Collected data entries
════════════════
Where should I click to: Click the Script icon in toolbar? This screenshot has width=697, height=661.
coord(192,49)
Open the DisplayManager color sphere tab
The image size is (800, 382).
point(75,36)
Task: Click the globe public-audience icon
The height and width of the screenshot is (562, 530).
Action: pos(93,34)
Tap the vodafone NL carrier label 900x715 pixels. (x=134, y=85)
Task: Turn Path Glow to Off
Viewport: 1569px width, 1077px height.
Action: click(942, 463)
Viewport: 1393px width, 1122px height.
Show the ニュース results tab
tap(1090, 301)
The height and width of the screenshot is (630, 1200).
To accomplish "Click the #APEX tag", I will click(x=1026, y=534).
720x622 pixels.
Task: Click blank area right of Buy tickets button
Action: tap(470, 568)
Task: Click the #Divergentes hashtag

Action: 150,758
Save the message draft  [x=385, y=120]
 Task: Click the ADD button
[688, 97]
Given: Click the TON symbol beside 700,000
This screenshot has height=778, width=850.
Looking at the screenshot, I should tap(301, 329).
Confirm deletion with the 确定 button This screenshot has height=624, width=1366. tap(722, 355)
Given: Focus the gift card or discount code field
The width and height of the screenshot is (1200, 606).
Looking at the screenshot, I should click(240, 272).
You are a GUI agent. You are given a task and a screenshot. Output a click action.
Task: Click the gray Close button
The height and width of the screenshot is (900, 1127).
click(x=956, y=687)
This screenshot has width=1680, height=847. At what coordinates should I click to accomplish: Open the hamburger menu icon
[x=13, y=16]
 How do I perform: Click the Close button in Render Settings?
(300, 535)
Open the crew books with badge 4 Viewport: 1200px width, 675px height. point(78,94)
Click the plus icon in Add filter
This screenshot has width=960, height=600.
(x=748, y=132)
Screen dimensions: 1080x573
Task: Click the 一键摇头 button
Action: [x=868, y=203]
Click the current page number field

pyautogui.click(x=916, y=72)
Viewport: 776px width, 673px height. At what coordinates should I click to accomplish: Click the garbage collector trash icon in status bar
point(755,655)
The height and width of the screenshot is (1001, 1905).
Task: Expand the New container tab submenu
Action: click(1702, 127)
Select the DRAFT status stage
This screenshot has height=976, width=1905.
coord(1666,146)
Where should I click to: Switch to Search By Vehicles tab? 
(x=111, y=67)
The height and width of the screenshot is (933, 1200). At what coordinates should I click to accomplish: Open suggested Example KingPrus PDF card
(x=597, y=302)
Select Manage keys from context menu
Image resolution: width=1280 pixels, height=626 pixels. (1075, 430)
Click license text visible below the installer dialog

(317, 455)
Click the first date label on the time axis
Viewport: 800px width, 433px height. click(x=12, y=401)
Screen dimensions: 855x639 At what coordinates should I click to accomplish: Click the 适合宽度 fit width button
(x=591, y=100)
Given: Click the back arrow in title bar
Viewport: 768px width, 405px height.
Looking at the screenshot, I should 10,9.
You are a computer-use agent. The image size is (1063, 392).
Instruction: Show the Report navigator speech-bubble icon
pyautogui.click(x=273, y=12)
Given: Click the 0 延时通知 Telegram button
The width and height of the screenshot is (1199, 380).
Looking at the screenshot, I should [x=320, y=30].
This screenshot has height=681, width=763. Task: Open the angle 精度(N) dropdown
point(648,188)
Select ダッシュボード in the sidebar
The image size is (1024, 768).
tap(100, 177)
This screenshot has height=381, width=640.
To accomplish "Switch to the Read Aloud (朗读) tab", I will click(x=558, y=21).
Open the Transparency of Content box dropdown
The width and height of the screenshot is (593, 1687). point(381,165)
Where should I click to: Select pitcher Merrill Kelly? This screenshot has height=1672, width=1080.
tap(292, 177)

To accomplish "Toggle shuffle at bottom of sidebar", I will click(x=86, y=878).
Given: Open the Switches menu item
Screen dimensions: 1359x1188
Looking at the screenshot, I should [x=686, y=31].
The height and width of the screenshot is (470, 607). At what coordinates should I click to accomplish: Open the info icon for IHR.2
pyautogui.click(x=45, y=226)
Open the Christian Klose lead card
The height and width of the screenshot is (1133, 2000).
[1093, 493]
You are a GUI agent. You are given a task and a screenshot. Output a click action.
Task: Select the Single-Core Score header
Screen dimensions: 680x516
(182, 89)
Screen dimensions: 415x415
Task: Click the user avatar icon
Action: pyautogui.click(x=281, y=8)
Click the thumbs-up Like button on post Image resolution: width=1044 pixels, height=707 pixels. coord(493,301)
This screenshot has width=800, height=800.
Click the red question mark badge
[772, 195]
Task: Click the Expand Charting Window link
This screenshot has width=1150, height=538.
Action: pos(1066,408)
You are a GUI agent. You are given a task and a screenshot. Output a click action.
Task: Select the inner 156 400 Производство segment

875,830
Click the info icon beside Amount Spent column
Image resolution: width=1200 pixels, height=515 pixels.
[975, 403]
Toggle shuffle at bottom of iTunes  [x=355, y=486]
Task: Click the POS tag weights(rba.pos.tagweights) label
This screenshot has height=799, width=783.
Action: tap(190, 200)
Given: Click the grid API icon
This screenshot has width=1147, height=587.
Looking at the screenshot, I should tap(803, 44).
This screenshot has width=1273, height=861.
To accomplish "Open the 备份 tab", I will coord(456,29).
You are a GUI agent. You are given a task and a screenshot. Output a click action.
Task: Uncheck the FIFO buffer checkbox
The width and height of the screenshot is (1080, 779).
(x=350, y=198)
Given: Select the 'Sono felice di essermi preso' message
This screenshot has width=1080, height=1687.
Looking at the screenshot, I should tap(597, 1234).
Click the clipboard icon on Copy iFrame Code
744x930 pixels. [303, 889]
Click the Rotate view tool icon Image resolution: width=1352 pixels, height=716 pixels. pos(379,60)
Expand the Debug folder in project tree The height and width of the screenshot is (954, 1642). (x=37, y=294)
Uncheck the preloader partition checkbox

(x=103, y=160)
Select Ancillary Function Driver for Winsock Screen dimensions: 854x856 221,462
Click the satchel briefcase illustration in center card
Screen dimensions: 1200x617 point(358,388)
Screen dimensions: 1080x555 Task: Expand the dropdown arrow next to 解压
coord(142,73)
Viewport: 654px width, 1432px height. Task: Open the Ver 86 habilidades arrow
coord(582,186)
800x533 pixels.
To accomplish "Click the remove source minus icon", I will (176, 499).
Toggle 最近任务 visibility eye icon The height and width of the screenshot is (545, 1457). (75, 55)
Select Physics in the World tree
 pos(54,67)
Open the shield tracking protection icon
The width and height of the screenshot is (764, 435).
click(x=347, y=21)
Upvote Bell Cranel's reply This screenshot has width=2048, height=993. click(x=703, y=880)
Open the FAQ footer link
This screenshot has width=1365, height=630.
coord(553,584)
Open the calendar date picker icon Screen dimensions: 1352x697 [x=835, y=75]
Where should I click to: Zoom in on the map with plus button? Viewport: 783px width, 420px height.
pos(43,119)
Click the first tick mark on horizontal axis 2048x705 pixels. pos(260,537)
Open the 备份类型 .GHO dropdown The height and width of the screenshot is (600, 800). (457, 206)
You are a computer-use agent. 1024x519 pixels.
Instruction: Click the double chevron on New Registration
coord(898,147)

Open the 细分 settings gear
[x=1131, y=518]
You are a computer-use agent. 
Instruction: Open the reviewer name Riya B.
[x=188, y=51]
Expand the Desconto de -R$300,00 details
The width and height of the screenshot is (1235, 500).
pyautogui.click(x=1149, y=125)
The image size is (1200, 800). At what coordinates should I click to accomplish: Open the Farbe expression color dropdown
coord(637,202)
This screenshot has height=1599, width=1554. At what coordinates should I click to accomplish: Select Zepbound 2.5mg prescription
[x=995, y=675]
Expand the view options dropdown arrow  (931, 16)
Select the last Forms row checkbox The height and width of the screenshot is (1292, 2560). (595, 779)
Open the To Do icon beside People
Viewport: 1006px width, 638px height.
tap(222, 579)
════════════════
Task objective — Returned text must match every record word for word.

Task answer —
Where should I click to: Click the Script icon in toolbar? This screenshot has width=697, height=661.
coord(192,49)
Open the DisplayManager color sphere tab
The image size is (800, 382).
point(75,36)
Task: Click the globe public-audience icon
The height and width of the screenshot is (562, 530).
Action: pos(93,34)
Tap the vodafone NL carrier label 900x715 pixels. (x=134, y=85)
Task: Turn Path Glow to Off
Viewport: 1569px width, 1077px height.
Action: click(942, 463)
Viewport: 1393px width, 1122px height.
Show the ニュース results tab
tap(1090, 301)
The height and width of the screenshot is (630, 1200).
To accomplish "Click the #APEX tag", I will click(x=1026, y=534).
720x622 pixels.
Task: Click blank area right of Buy tickets button
Action: tap(470, 568)
Task: Click the #Divergentes hashtag

Action: 150,758
Save the message draft  [x=385, y=120]
 Task: Click the ADD button
[688, 97]
Given: Click the TON symbol beside 700,000
This screenshot has height=778, width=850.
Looking at the screenshot, I should tap(301, 329).
Confirm deletion with the 确定 button This screenshot has height=624, width=1366. tap(722, 355)
Given: Focus the gift card or discount code field
The width and height of the screenshot is (1200, 606).
Looking at the screenshot, I should click(240, 272).
You are a GUI agent. You are given a task and a screenshot. Output a click action.
Task: Click the gray Close button
The height and width of the screenshot is (900, 1127).
click(x=956, y=687)
This screenshot has width=1680, height=847. At what coordinates should I click to accomplish: Open the hamburger menu icon
[x=13, y=16]
 How do I perform: Click the Close button in Render Settings?
(300, 535)
Open the crew books with badge 4 Viewport: 1200px width, 675px height. point(78,94)
Click the plus icon in Add filter
This screenshot has width=960, height=600.
(x=748, y=132)
Screen dimensions: 1080x573
Task: Click the 一键摇头 button
Action: [x=868, y=203]
Click the current page number field

pyautogui.click(x=916, y=72)
Viewport: 776px width, 673px height. At what coordinates should I click to accomplish: Click the garbage collector trash icon in status bar
point(755,655)
The height and width of the screenshot is (1001, 1905).
Task: Expand the New container tab submenu
Action: click(1702, 127)
Select the DRAFT status stage
This screenshot has height=976, width=1905.
coord(1666,146)
Where should I click to: Switch to Search By Vehicles tab? 
(x=111, y=67)
The height and width of the screenshot is (933, 1200). At what coordinates should I click to accomplish: Open suggested Example KingPrus PDF card
(x=597, y=302)
Select Manage keys from context menu
Image resolution: width=1280 pixels, height=626 pixels. (1075, 430)
Click license text visible below the installer dialog

(317, 455)
Click the first date label on the time axis
Viewport: 800px width, 433px height. click(x=12, y=401)
Screen dimensions: 855x639 At what coordinates should I click to accomplish: Click the 适合宽度 fit width button
(x=591, y=100)
Given: Click the back arrow in title bar
Viewport: 768px width, 405px height.
Looking at the screenshot, I should 10,9.
You are a computer-use agent. The image size is (1063, 392).
Instruction: Show the Report navigator speech-bubble icon
pyautogui.click(x=273, y=12)
Given: Click the 0 延时通知 Telegram button
The width and height of the screenshot is (1199, 380).
Looking at the screenshot, I should [x=320, y=30].
This screenshot has height=681, width=763. Task: Open the angle 精度(N) dropdown
point(648,188)
Select ダッシュボード in the sidebar
The image size is (1024, 768).
tap(100, 177)
This screenshot has height=381, width=640.
To accomplish "Switch to the Read Aloud (朗读) tab", I will click(x=558, y=21).
Open the Transparency of Content box dropdown
The width and height of the screenshot is (593, 1687). point(381,165)
Where should I click to: Select pitcher Merrill Kelly? This screenshot has height=1672, width=1080.
tap(292, 177)

To accomplish "Toggle shuffle at bottom of sidebar", I will click(x=86, y=878).
Given: Open the Switches menu item
Screen dimensions: 1359x1188
Looking at the screenshot, I should [x=686, y=31].
The height and width of the screenshot is (470, 607). At what coordinates should I click to accomplish: Open the info icon for IHR.2
pyautogui.click(x=45, y=226)
Open the Christian Klose lead card
The height and width of the screenshot is (1133, 2000).
[1093, 493]
You are a GUI agent. You are given a task and a screenshot. Output a click action.
Task: Select the Single-Core Score header
Screen dimensions: 680x516
(182, 89)
Screen dimensions: 415x415
Task: Click the user avatar icon
Action: pyautogui.click(x=281, y=8)
Click the thumbs-up Like button on post Image resolution: width=1044 pixels, height=707 pixels. coord(493,301)
This screenshot has width=800, height=800.
Click the red question mark badge
[772, 195]
Task: Click the Expand Charting Window link
This screenshot has width=1150, height=538.
Action: pos(1066,408)
You are a GUI agent. You are given a task and a screenshot. Output a click action.
Task: Select the inner 156 400 Производство segment

875,830
Click the info icon beside Amount Spent column
Image resolution: width=1200 pixels, height=515 pixels.
[975, 403]
Toggle shuffle at bottom of iTunes  [x=355, y=486]
Task: Click the POS tag weights(rba.pos.tagweights) label
This screenshot has height=799, width=783.
Action: tap(190, 200)
Given: Click the grid API icon
This screenshot has width=1147, height=587.
Looking at the screenshot, I should tap(803, 44).
This screenshot has width=1273, height=861.
To accomplish "Open the 备份 tab", I will coord(456,29).
You are a GUI agent. You are given a task and a screenshot. Output a click action.
Task: Uncheck the FIFO buffer checkbox
The width and height of the screenshot is (1080, 779).
(x=350, y=198)
Given: Select the 'Sono felice di essermi preso' message
This screenshot has width=1080, height=1687.
Looking at the screenshot, I should tap(597, 1234).
Click the clipboard icon on Copy iFrame Code
744x930 pixels. [303, 889]
Click the Rotate view tool icon Image resolution: width=1352 pixels, height=716 pixels. pos(379,60)
Expand the Debug folder in project tree The height and width of the screenshot is (954, 1642). (x=37, y=294)
Uncheck the preloader partition checkbox

(x=103, y=160)
Select Ancillary Function Driver for Winsock Screen dimensions: 854x856 221,462
Click the satchel briefcase illustration in center card
Screen dimensions: 1200x617 point(358,388)
Screen dimensions: 1080x555 Task: Expand the dropdown arrow next to 解压
coord(142,73)
Viewport: 654px width, 1432px height. Task: Open the Ver 86 habilidades arrow
coord(582,186)
800x533 pixels.
To accomplish "Click the remove source minus icon", I will (176, 499).
Toggle 最近任务 visibility eye icon The height and width of the screenshot is (545, 1457). (75, 55)
Select Physics in the World tree
 pos(54,67)
Open the shield tracking protection icon
The width and height of the screenshot is (764, 435).
click(x=347, y=21)
Upvote Bell Cranel's reply This screenshot has width=2048, height=993. click(x=703, y=880)
Open the FAQ footer link
This screenshot has width=1365, height=630.
coord(553,584)
Open the calendar date picker icon Screen dimensions: 1352x697 [x=835, y=75]
Where should I click to: Zoom in on the map with plus button? Viewport: 783px width, 420px height.
pos(43,119)
Click the first tick mark on horizontal axis 2048x705 pixels. pos(260,537)
Open the 备份类型 .GHO dropdown The height and width of the screenshot is (600, 800). (457, 206)
You are a computer-use agent. 1024x519 pixels.
Instruction: Click the double chevron on New Registration
coord(898,147)

Open the 细分 settings gear
[x=1131, y=518]
You are a computer-use agent. 
Instruction: Open the reviewer name Riya B.
[x=188, y=51]
Expand the Desconto de -R$300,00 details
The width and height of the screenshot is (1235, 500).
pyautogui.click(x=1149, y=125)
The image size is (1200, 800). At what coordinates should I click to accomplish: Open the Farbe expression color dropdown
coord(637,202)
This screenshot has height=1599, width=1554. At what coordinates should I click to accomplish: Select Zepbound 2.5mg prescription
[x=995, y=675]
Expand the view options dropdown arrow  (931, 16)
Select the last Forms row checkbox The height and width of the screenshot is (1292, 2560). (595, 779)
Open the To Do icon beside People
Viewport: 1006px width, 638px height.
tap(222, 579)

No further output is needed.